__Supplied records__:
◆ ◆ ◆
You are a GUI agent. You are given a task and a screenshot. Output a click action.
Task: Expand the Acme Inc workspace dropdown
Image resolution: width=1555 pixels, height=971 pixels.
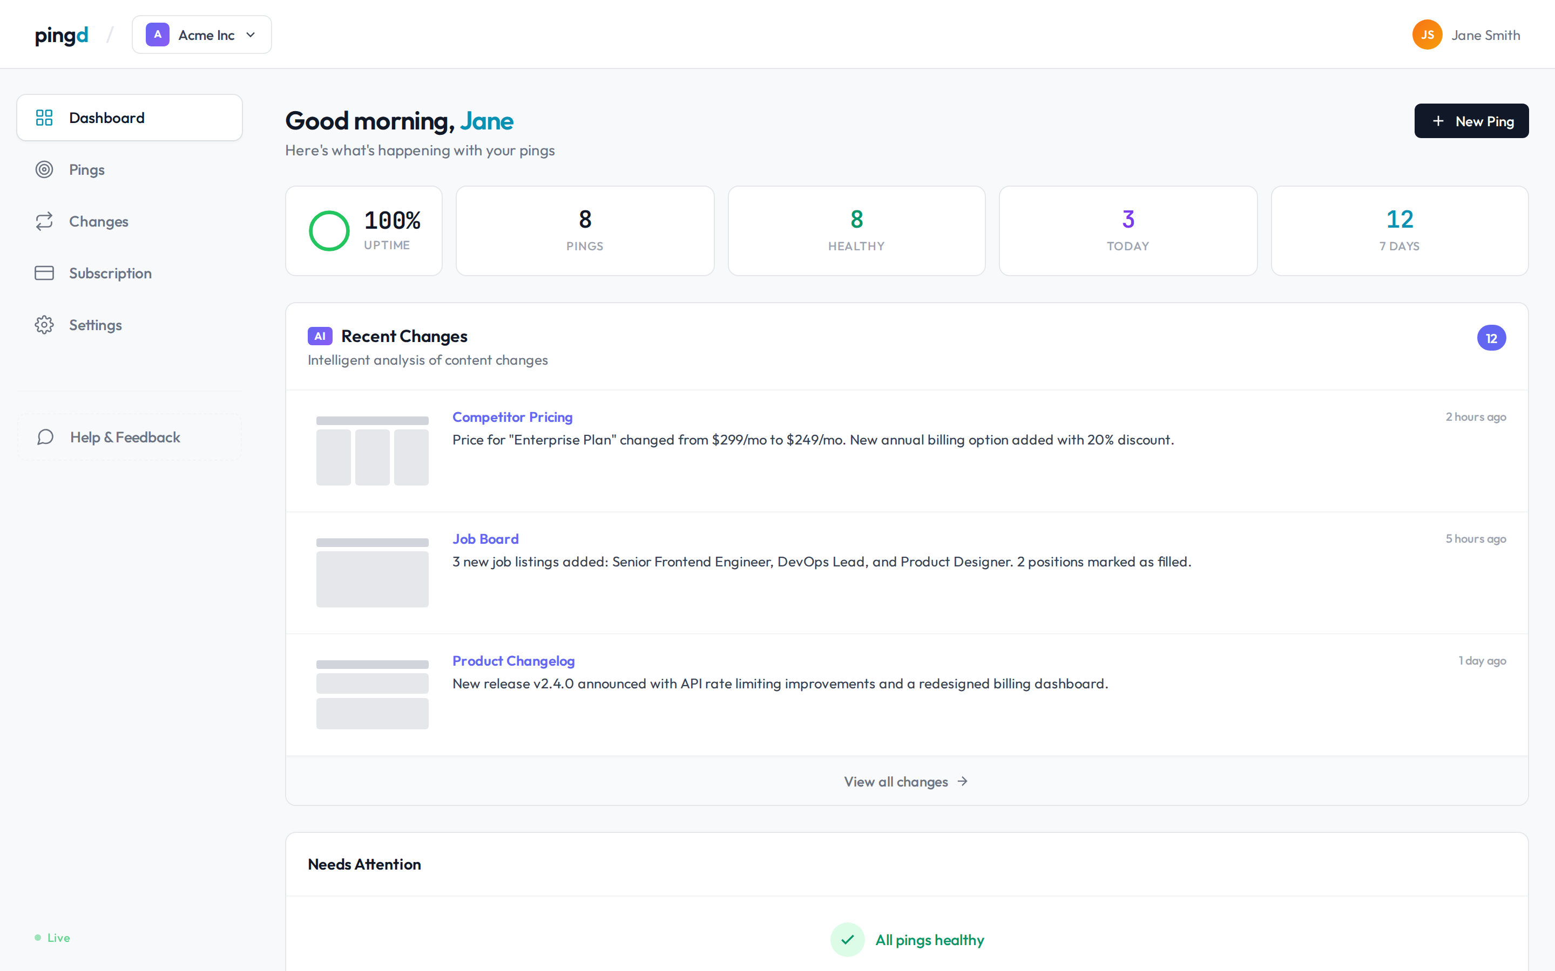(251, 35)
◆ ◆ ◆
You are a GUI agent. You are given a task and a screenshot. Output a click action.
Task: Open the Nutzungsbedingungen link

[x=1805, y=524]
◆ ◆ ◆
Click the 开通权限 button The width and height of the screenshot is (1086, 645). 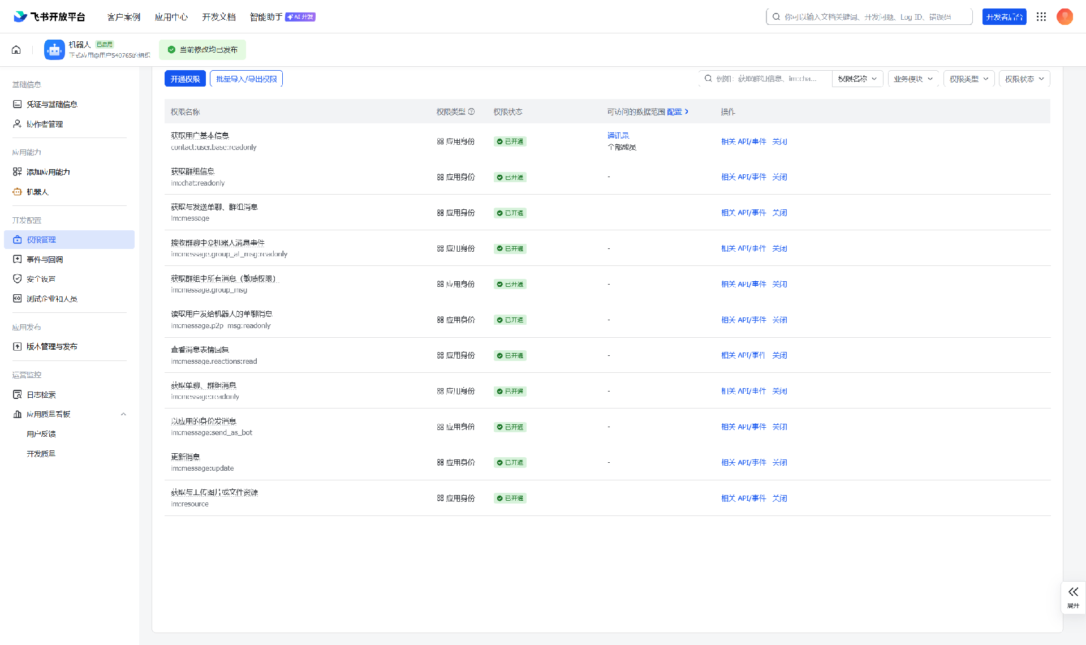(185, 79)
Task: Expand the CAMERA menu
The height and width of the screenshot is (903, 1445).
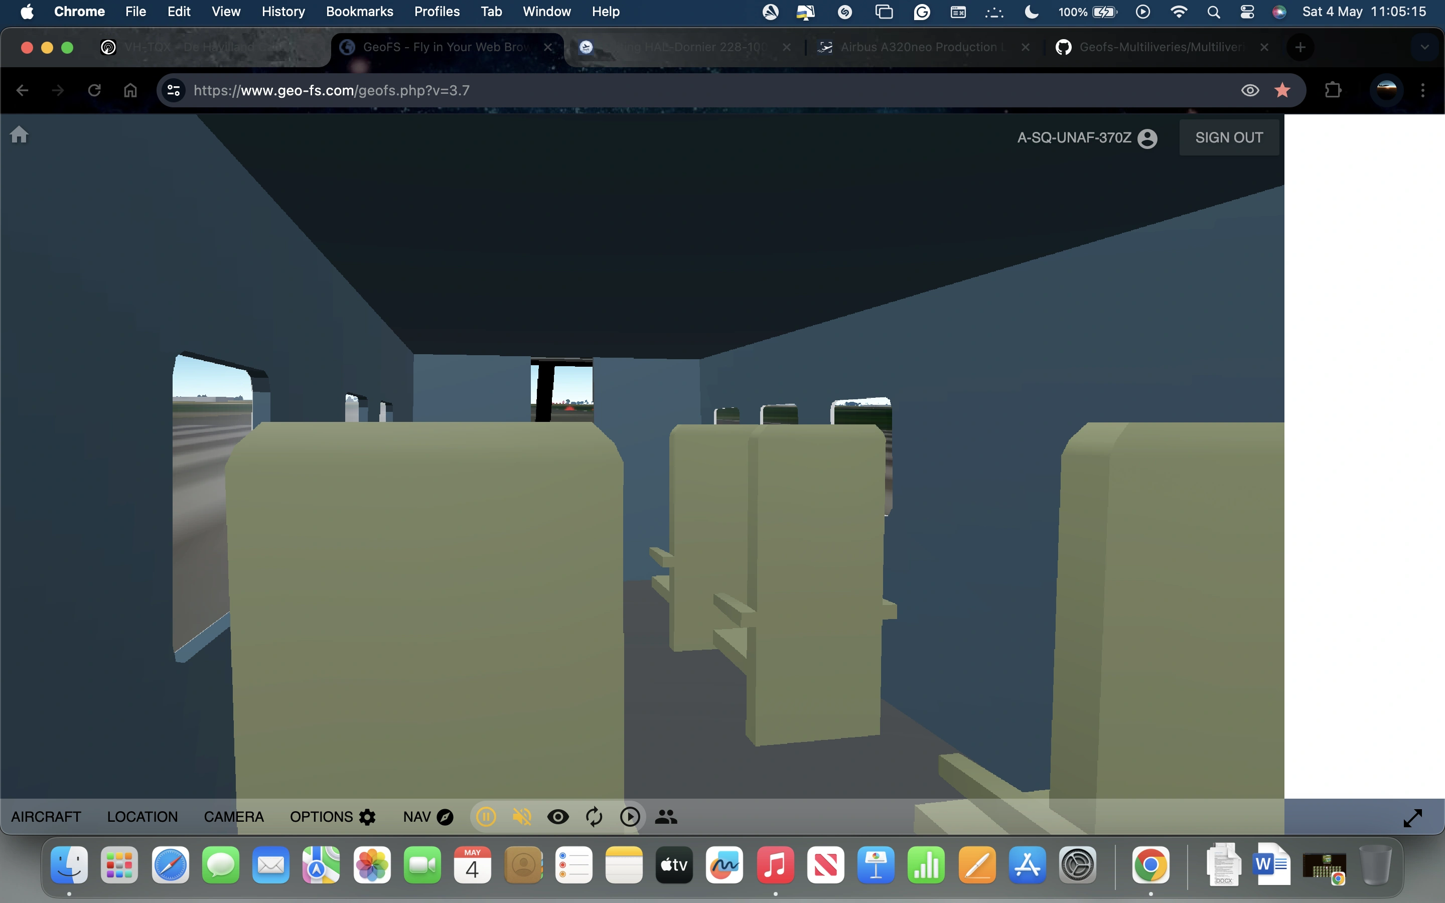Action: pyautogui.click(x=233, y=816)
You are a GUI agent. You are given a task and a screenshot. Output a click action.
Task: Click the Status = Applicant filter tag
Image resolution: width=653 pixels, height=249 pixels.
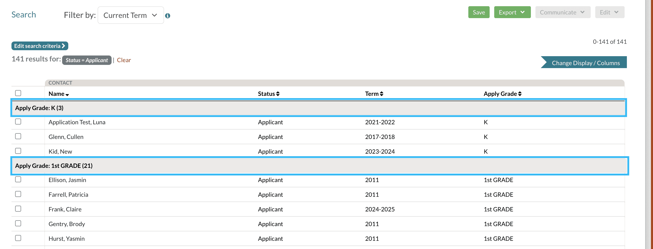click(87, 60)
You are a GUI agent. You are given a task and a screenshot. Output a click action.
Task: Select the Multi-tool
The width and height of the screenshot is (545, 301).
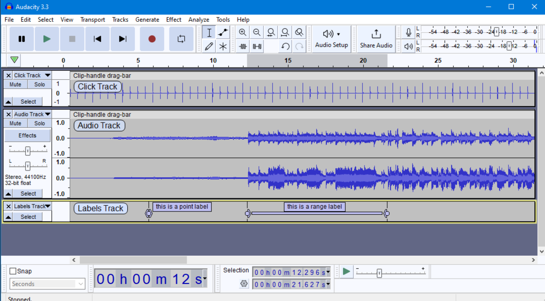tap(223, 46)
◆ ◆ ◆
__Exercise description__: Determine the number of lines in the entries above where the string "Expand" appears. Answer with the number alone.

__Answer to the exercise__: 2